Согласно рабочему скрипту, Неандертальцам можно стерпеть только определённый уровень сопротивления со стороны Мамонтов. Если мошенники считают, что афера вряд ли увенчается успехом, они быстро находят другую цель. Однако если они ощущают, что почти победили, то всегда стараются дожать жертву, уделяя ей своё полное внимание и убедительно развеивая любые опасения.

По информации выше может показаться, что Неандертальцы нацелены только на СНГ-площадки, хотя это не совсем так. Специалисты ESET обнаружили заготовленные таблицы с переводом различных дежурных фраз с русского на другие популярные языки, из чего следует, что скаммеры работают по всему миру.

Стоит отметить, что Неандертальцы не используют новомодный искусственный интеллект в своих операциях, который может сильно упростить генерацию новых сценариев мошенничества. Группа предпочитает традиционные методы общения и, стоит сказать, выходит довольно удачно.

«Неандертальцы догадываются, что в их группах полно "крыс" (например, сотрудников правоохранительных органов или исследователей). Поэтому они свято придерживаются правил, запрещающих выискивать информацию, которая могла бы идентифицировать других членов группы. Нарушение таких правил вполне может привести к бану», — сообщают исследователи ESET.

В интервью с одним из администраторов Telekopye, проведённом в конце 2020 года и обнаруженным специалистами ESET, высокопоставленный Неандерталец делится своим видением онлайн-мошенничества в будущем и подчёркивает, что несмотря на многочисленные ограничения со стороны платформ, полностью искоренить такого рода мошенничество невозможно, и что существовать оно будет всегда.

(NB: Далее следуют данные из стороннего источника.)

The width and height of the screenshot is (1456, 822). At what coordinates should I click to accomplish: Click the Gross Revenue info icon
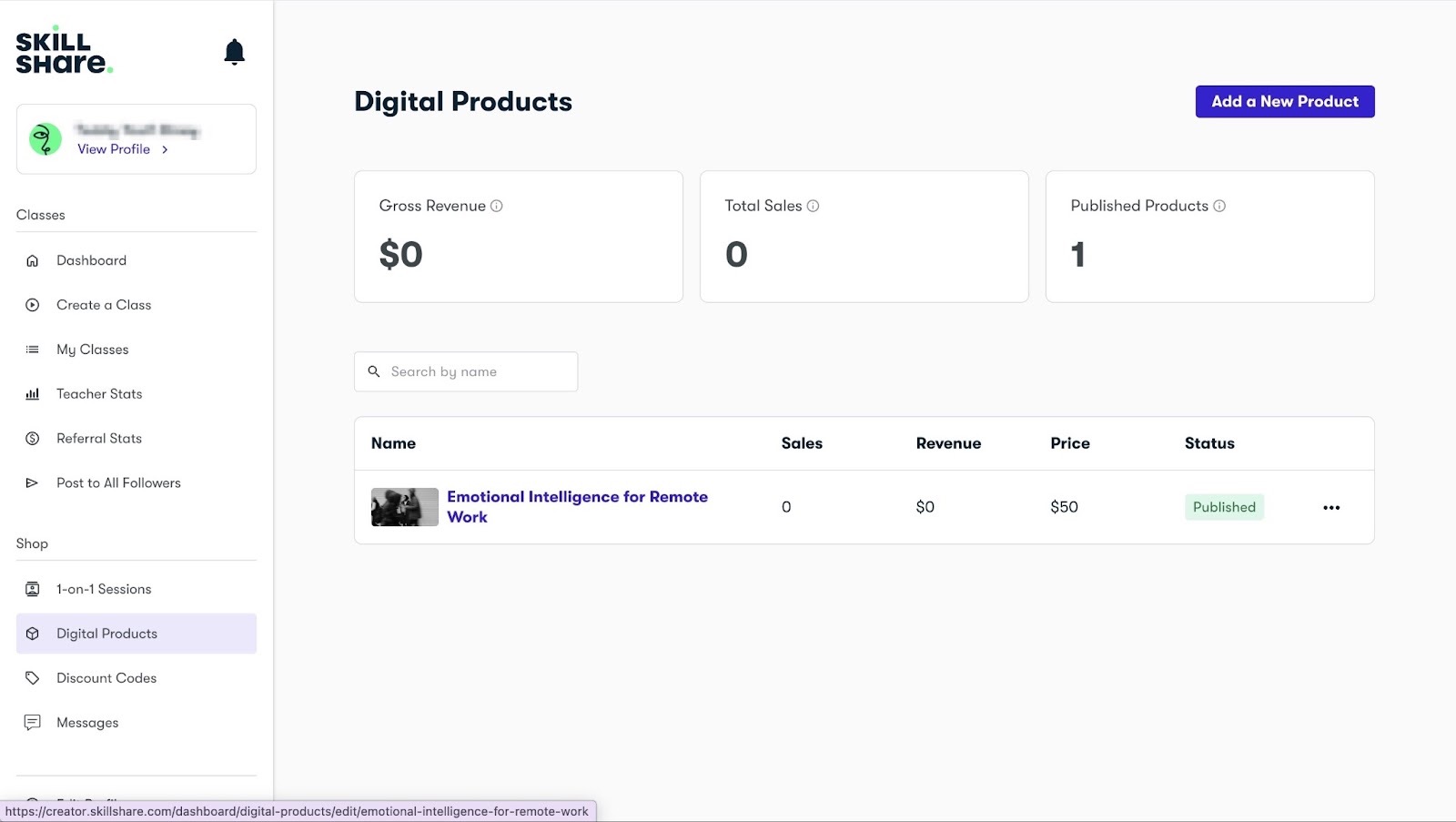pyautogui.click(x=497, y=206)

Исходя из такой смелой позиции, позволим себе дать ряд определённых рекомендаций, которые смогут обезопасить от мошенничества как вас самих, так и ваших близких:

1. Будьте осторожны с платёжными ссылками. Никогда не переходите по подозрительным ссылкам, особенно тем, которые приходят от незнакомых лиц в интернете. Легитимные платёжные системы и онлайн-площадки не требуют ввода реквизитов банковского счета, CVV-кода и прочей информации через сторонние ссылки.
2. Проверяйте подлинность сайтов. Прежде чем вводить личные или финансовые данные, удостоверьтесь в подлинности сайта. Проверьте его URL, использование HTTPS-протокола, наличие сертификата безопасности. Избегайте сайтов с подозрительным дизайном или грамматическими ошибками.
3. Избегайте переписки вне официальных платформ. Если продавец или покупатель настаивает на общении вне официальной платформы, это может быть красным флагом. Лучше всего продолжать общение и сделки через проверенные и защищённые платформы, а в ином случае просто заблокировать такой подозрительный контакт.
4. Не доверяйте предложениям, кажущимся слишком хорошими, чтобы быть правдой. Если цена на товар значительно ниже рыночной или предложение кажется нереалистично выгодным, это может быть признаком мошенничества. Всегда проводите тщательную проверку перед совершением сделок.
5. Будьте осторожны с нестандартными методами оплаты. Мошенники часто предлагают оплату через нестандартные каналы или требуют предоплату за товары и услуги. Избегайте таких сделок и придерживайтесь обычных способов оплаты через проверенные сервисы.

Надеемся, что благодаря предоставленной информации о методах работы мошенников и вышеперечисленным советам по защите, вы будете чувствовать себя в интернете более безопасно и уверенно. Осторожность и осведомлённость в онлайн-пространстве — ключевые факторы в предотвращении подобных угроз. Помните, что знание — это ваша лучшая защита в борьбе с киберпреступностью.